3.2 Registration fee for incorporating a limited company not having a share capital
Calculated according to the number of members stated in the Articles of Association of the company. The registration fee is 170 HKD (for 25 or less members), 340 HKD (for more than 25 but not exceeding 100 members), and an additional 20 HKD for every 50 members or less after the first 100 members. This registration fee is subject to a maximum fee of 1,025 HKD.
3.3 Annual Return Fee
For a private company having or not having a share capital, the annual registration fee payable for an annual return is 105 HKD if it is delivered within 42 days of the registration, or within 42 days after the anniversary of its date of incorporation.
3.4 Application processing time
A successful application is usually processed within 7 working days and the Companies Registry will issue a Certificate of Incorporation. At this stage a company is basically incorporated but can not engage in commercial activities, and is known as a ‘shell company’.
III. POST-REGISTRATION REQUIREMENTS
1. File Post Registration Documents with Company Registry
Within 14 days of the incorporation, the following documents/notifications must be filed with the Companies Registry:
- Notification of Appointment of First Directors and Secretary
- Notice of Consent to Act as Director
- Notification of Situation of Registered Address
- Other documents as required by the Companies Registry
2. Opening a Bank Account
Once the company is registered, the company may proceed to open a corporate bank account with any of the major banks in Hong Kong. The time taken to open a corporate bank account varies from bank to bank and can range from 2 days to 10 days. Some of the banks in Hong Kong require the physical presence of the company principals at the time of account opening as part of their due diligence procedure. However, there are certain banks which do not require physical presence at the time of opening an account.Most banks in Hong Kong will require a newly registered company to submit the following documents and information in order to open a corporate bank account:
2.1 An extract of the board resolution approving the opening of a corporate bank account.

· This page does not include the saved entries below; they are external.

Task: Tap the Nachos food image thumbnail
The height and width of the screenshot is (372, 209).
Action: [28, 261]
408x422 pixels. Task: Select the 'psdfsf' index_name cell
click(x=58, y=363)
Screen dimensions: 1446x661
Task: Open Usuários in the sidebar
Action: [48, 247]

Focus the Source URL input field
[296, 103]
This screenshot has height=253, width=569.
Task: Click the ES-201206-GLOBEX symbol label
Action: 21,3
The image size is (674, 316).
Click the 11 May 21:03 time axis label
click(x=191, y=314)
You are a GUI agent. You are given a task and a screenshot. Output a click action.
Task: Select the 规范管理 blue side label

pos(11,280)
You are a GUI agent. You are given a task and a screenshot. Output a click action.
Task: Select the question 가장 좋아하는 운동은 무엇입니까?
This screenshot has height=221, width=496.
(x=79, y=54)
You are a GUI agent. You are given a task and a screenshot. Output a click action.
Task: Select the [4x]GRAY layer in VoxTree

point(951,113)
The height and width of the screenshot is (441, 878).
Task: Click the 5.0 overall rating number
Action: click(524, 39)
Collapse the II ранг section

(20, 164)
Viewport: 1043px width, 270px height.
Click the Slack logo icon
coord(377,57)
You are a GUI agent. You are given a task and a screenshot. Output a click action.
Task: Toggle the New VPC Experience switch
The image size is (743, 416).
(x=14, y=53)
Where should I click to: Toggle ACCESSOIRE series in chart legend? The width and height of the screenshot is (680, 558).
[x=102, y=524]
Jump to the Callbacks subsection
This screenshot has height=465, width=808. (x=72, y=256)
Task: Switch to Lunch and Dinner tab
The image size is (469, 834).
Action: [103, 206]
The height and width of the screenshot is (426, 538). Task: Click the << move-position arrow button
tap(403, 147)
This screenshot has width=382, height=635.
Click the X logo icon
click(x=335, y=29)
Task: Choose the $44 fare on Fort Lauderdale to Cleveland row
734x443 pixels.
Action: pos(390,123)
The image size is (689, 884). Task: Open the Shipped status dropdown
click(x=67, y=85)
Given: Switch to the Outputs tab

2.2 Bank account opening form that has been duly completed and signed by authorized signatories, as per the Board resolution.
2.3 A certified true copy of the company’s Certificate of Incorporation.
2.4 A certified true copy of the company’s Business Registration Certificate.
2.5 A certified true copy of the company’s Memorandum and Articles of Association.
2.6 A director declaration providing the personal particulars of directors and principal shareholders. A principal shareholder is a person entitled to exercise or control the exercise of 10% or more of the company’s voting rights.
2.7 A copy of the Hong Kong identity card or passport; residential proof such as utility bills, bank statements, driving license etc.; and former name or alias proof (if applicable) for each of the directors, authorized signatories, principal shareholders and beneficial owners of corporate shareholders.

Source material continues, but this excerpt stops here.